I’m nearing my 1 year anniversary of kicking dieting to the curb and chucking my scale in the trash. There has been a lot of change around here as a result… good changes mostly. No more binging, no more using food as a tool for coping with emotions, no more basing worth on the scale, no more good/bad foods or “earning” my intake. I’m proud of myself for letting go of a thin ideal and a preoccupation that a skinnier me=a better me. My weight stabilized for several months. I’ve learned a lot about myself as a result of tuning in. But every rose has its thorn.
One question I’m always asked is “well, do you think you’ll ever lose the weight you gained?”.
I’m not sure if I’ll ever lose the 40 pounds I gained. Do I hope I will? If I’m being honest, yes. Part of me really hopes my body will trust that I’m no longer binging, yoyo dieting or doing other crazy things for the purpose of quick weight loss and my metabolism will rebound. My main frustration with gaining weight is having a larger tummy that interferes with basic aspects of my life such as shoe tying and squatting to reach things. I don’t feel bad or ashamed about my body, but have a certain level of discomfort in daily activities.

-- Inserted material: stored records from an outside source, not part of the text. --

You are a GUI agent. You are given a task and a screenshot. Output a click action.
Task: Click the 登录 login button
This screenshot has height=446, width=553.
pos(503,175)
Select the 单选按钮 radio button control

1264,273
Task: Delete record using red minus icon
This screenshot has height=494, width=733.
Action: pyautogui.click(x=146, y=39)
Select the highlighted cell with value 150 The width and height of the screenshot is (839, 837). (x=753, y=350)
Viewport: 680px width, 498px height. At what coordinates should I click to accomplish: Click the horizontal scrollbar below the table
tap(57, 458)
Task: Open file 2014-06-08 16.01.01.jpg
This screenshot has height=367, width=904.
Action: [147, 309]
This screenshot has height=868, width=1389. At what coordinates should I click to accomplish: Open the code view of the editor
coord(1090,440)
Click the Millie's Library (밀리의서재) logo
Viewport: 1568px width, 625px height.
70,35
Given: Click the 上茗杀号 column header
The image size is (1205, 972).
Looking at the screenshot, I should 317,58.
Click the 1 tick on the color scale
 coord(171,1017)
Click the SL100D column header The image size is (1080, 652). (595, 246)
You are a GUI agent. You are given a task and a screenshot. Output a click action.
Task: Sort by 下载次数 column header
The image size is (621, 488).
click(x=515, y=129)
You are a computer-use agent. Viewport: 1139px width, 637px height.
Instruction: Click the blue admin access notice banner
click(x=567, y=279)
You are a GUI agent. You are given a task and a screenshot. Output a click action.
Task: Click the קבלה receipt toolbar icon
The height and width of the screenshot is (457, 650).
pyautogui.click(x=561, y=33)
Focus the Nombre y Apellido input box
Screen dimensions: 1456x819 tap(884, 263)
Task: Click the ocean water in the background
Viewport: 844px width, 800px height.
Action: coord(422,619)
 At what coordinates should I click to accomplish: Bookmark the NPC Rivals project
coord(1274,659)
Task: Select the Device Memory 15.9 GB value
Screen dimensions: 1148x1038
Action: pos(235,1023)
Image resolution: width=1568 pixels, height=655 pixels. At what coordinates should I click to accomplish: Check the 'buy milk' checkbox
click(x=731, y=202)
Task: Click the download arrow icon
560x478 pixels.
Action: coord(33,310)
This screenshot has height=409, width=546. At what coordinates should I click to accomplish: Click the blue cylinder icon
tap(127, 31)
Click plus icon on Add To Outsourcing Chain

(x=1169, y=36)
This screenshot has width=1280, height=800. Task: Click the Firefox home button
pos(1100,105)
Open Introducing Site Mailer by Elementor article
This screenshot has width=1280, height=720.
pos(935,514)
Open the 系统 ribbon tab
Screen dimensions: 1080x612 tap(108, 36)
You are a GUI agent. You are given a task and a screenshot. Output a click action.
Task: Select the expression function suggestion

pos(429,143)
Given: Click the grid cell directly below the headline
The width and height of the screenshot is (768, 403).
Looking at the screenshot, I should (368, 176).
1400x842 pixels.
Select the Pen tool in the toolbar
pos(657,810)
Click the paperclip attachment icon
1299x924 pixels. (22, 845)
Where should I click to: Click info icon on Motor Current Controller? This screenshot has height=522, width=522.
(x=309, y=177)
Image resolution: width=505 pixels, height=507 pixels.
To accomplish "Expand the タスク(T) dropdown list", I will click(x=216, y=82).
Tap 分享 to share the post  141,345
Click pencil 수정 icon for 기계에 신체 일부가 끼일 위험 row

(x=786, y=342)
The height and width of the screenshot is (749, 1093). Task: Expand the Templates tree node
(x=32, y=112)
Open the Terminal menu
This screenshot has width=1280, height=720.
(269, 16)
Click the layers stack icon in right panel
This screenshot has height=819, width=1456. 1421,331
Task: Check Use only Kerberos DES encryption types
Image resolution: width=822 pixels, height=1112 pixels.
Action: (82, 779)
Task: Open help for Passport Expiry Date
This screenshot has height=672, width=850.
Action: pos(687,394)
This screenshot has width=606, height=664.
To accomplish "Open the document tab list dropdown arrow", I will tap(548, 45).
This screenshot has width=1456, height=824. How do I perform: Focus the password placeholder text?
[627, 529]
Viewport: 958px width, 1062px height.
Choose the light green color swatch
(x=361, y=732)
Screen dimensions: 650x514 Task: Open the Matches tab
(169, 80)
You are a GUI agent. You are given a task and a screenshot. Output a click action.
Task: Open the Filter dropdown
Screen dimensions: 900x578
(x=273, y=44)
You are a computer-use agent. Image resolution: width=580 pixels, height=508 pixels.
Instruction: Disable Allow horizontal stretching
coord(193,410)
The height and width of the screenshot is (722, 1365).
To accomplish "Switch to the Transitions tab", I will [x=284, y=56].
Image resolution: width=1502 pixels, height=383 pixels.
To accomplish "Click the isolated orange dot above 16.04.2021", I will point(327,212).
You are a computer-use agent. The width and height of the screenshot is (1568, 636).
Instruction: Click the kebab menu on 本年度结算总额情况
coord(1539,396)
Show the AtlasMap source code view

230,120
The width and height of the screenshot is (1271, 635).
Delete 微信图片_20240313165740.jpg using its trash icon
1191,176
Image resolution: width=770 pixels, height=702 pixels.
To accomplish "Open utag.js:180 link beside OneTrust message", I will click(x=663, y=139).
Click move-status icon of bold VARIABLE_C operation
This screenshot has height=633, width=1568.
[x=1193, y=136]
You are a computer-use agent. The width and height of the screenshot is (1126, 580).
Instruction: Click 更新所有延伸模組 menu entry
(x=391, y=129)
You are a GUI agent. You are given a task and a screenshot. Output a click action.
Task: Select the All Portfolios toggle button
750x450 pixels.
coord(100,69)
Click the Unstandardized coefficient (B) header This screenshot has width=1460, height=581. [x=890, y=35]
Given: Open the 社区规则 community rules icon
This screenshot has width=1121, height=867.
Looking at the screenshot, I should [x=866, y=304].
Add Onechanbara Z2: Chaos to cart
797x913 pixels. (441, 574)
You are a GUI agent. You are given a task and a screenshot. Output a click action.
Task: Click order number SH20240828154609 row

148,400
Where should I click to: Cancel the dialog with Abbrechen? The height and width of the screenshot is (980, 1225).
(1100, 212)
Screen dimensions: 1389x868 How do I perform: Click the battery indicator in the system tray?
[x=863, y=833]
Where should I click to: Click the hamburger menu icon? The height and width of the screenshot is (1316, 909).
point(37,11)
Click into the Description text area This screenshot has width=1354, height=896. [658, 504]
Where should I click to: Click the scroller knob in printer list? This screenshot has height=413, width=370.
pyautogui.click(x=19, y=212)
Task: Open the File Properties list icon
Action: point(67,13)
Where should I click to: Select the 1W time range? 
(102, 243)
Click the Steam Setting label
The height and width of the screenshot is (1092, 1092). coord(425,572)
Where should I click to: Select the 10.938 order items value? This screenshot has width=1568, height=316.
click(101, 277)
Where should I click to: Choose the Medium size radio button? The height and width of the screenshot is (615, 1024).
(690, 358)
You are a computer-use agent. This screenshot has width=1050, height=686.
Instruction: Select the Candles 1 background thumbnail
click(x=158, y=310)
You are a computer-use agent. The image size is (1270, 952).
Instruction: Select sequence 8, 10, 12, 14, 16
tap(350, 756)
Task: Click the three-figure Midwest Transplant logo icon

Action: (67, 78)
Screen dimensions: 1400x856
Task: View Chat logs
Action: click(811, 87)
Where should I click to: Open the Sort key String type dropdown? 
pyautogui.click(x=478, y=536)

I’ve been slowly building habits since December and I’m currently at a point where my future habits will be habits that may lead to fat/weight loss. If it doesn’t, I won’t dwell on it but will continue to enjoy the vessel I’m in with the new life I’m living. I’m thrilled with the capabilities I have to be strong and have a much healthier mindset when it comes to my body. I’m at a point where slow doesn’t phase me. Good things take time.